TO THE EDITOR:
Severe acute respiratory syndrome coronavirus 2 (SARS-CoV-2), responsible for coronavirus disease 19 (COVID-19), has led to a significant increase in morbidity worldwide since its outbreak.1 Ongoing antileukemic treatment may worsen the immunological status of patients with chronic lymphocytic leukemia (CLL), possibly leading to worse outcomes of COVID-19.2,3
A recent meta-analysis showed a high case fatality rate in hospitalized patients with hematologic malignancies4 and published reports indicated high rates also in patients with CLL.5-9 Outcomes ameliorated with the introduction of new drugs against SARS-CoV-2, but a great reduction of the mortality rate was allowed by prophylaxis with the vaccines administration.7
Our study aimed to evaluate the impact of COVID-19 in patients with CLL treated with venetoclax based on data collected from a retrospective study conducted by the SEIFEM (Sorveglianza epidemiologica infezioni nelle emopatie) group.

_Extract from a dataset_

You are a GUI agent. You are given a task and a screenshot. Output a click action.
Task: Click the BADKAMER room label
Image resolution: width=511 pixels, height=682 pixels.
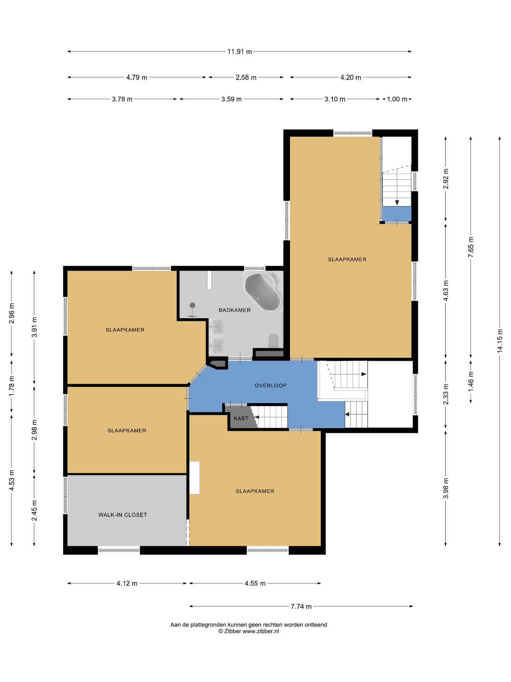(235, 310)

The retrospective multicenter study included 258 patients with CLL treated from January 2017 to December 2022 with venetoclax single agent until progression or toxicity (122 patients) or venetoclax plus anti-CD20 antibody as fixed-duration therapy (136 patients, of whom 128 venetoclax plus rituximab and 8 venetoclax plus obinutuzumab). The median time on venetoclax was 20 months (range, 1-68); patients previously exposed to venetoclax who withdrew treatment before the onset of the pandemic in February 2020 were excluded.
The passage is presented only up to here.